1,804 articles and 14,882 comments as of Saturday, April 30th, 2011

EndUserSharePoint has combined resources with NothingButSharePoint.com. You can now find End User (Mark Miller), Developer (Jeremy Thake) and IT Pro SharePoint (Joel Oleson) content all in one place!

This site is a historical archive and is no longer being updated. Please update your favorites, bookmarks and RSS feeds.

NothingButSharePoint.com
Thursday, February 19, 2009

Create SharePoint Document Taxonomies with MindManager – Part 1

Introduction

Over the past four weeks I have introduced you to the concept of Mind Mapping for SharePoint and how to use MindManager to build and document SharePoint projects including: Navigation; Project prioritization; and Early-stage brainstorming.

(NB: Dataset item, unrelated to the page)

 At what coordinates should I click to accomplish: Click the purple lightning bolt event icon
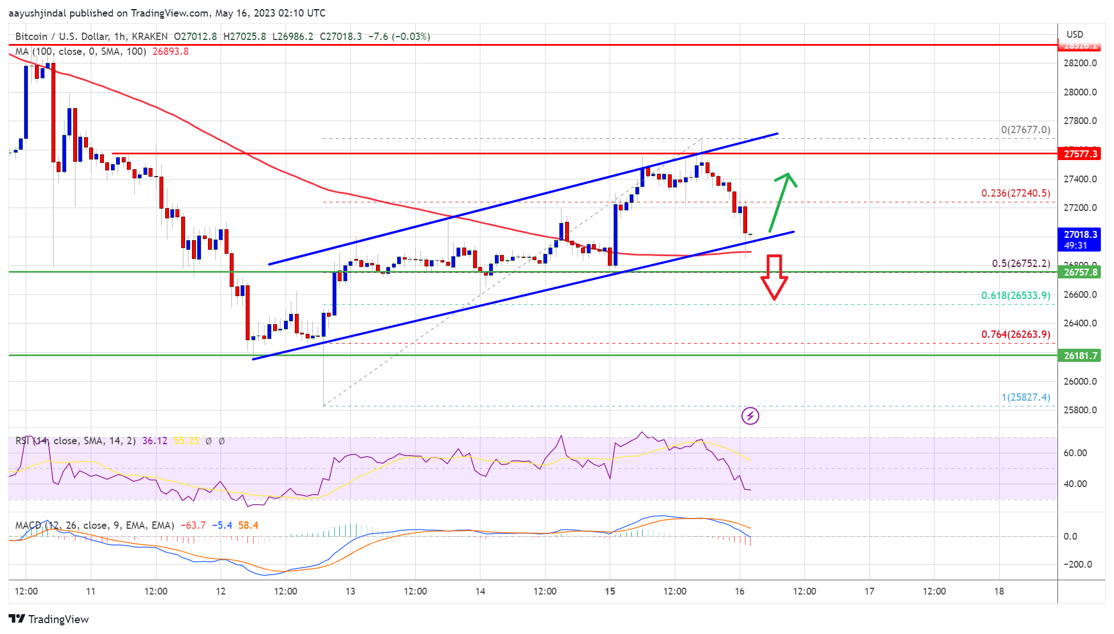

Next week I will show you how I use MindManager for one of the most difficult aspects of a SharePoint project: Building out the taxonomy of Document Libraries, Content Types and Metadata that will be used by a site.

In this week’s installment, you won’t see any Mind Mapping as I describe my approach to explaining the meaning and value of metadata to stakeholders (Site owners, content owners and contributors).

Metadata: What a concept

You are going to ask your users/stakeholders to tell you about their metadata, but they don’t know what that is. Explaining the concept clearly is difficult, and even if you do a great job, most people won’t really get it right away. Don’t let that stop you. Think of this as a process that starts at the edge of a target. Together with your stakeholders, you will spiral in towards the bull’s eye.

Document Taxonomies
The Metadata Target

I have found that, quite often, one of the key drivers behind a SharePoint implementation is to clean-up the chaotic “S-Drive”. What the client often wants to do is create a new and better folder structure in SharePoint. If this happens to you, DON’T LET THEM DO IT! A deeply nested folder system in SharePoint is even worse than one in Windows because it is slower and harder to navigate.

The Metadata Workshop

At the Metadata Workshop, I explain that metadata is “data about data”. In the case of documents, it means information about a document that will help you to identify it later without having to open it. People use metadata every day without realizing it.

I start the workshop by reviewing something that everyone already understands (and probably hates), the folder based file system on the “S-Drive”, or whatever the shared network drive is called in the customer organization.

I explain that because the Windows file system gives you very little information beyond the file’s name, size and last-modified date, people use the filename itself to capture metadata like date, customer, document type and version. You will often see files with names like “IBM-Proposal-May-2008-Ver2aFinalFinal.doc”. All of that information crammed into the filename is really metadata.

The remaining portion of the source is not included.